A recent survey by Chen et al. (Chen et al., 2022a) provides a comprehensive overview of the works on fairness in AI software. Beyond the five baselines evaluated in our study, there has been a growing number of works that aim to improve the fairness of AI systems. Zhang et al. (Zhang et al., 2020b) propose a white-box testing technique that leverages adversarial sampling to generate test cases to uncover and repair the fairness violations in DNN-based classifiers. Zheng et al. (Zheng et al., 2022) design NeuronFair to identify biased neurons and conduct interpretable white-box fairness testing. Zhang et al. (Zhang et al., 2021b) conduct gradient search to improve the efficiency of generating fairness test cases. Fan et al. (Fan et al., 2022) use genetic algorithm to conduct explanation-guided fairness testing. Some works focus on improving the natural language processing (NLP) systems. Asyrofi et al. (Asyrofi et al., 2022) propose BiasFinder, a tool that use metamorphic testing to generate test cases to uncover fairness violations in sentiment analysis. BiasRV (Yang et al., 2021) is based on BiasFinder and can verify fairness violations at runtime. Sun et al. (Sun et al., 2020) uncover bias in machine translation systems. Ezekiel et al. (Soremekun et al., 2022) use context-free grammar to synthesize inputs to test the fairness of NLP systems. Researchers also put effort into improving the fairness of AI systems. Max et al. (Hort et al., 2021) design Fairea, a model behaviour mutation approach to benchmark the bias mitigation methods. Gao et al. (Gao et al., 2022) model the problem of balancing fairness and accuracy as an adversarial game and propose FairNeuron that can strategically select neurons to improve AI fairness. Zhang and Sun (Zhang and Sun, 2022) adaptively improve model fairness based on causality anaysis.

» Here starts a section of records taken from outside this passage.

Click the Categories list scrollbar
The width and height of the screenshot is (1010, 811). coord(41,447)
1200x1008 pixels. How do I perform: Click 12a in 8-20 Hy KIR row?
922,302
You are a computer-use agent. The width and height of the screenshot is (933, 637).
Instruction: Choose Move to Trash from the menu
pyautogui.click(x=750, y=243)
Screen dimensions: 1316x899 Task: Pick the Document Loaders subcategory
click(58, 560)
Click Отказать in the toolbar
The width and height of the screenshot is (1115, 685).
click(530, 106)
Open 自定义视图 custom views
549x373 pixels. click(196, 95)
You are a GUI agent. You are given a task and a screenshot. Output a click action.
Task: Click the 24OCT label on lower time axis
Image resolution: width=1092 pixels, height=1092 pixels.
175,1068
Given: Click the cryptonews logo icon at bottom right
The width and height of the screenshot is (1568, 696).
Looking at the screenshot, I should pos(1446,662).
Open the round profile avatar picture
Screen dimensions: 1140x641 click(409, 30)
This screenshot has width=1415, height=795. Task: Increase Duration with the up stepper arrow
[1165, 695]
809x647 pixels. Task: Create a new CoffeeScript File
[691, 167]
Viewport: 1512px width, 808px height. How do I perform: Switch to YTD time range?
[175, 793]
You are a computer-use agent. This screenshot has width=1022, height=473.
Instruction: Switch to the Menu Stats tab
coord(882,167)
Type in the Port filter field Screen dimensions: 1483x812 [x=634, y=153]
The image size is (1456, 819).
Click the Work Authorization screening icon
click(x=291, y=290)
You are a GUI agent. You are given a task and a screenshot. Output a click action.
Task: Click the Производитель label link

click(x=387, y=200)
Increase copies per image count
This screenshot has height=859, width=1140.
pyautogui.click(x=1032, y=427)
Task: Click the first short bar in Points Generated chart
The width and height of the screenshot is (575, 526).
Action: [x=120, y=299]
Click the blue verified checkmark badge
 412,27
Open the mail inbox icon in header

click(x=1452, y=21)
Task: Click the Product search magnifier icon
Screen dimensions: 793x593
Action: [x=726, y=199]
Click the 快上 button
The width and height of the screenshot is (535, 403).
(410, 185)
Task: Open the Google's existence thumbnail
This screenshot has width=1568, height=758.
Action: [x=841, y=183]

7. Conclusion and Future Work

In this paper, we present CFSA, a method to tackle the root causes of bias in ML software through counterfactual thinking. A thorough evaluation shows that CFSA surpasses existing bias reduction techniques from both the fields of ML and SE significantly by improving fairness while maintaining competitive performance. The successful implementation of CFSA provides possibilities for further exploration into software fairness for fair software engineering development. In the future, we aim to broaden the scope of this work to include text mining and image processing. Additionally, we intend to improve our approach by incorporating new evaluation systems and utilizing industry datasets.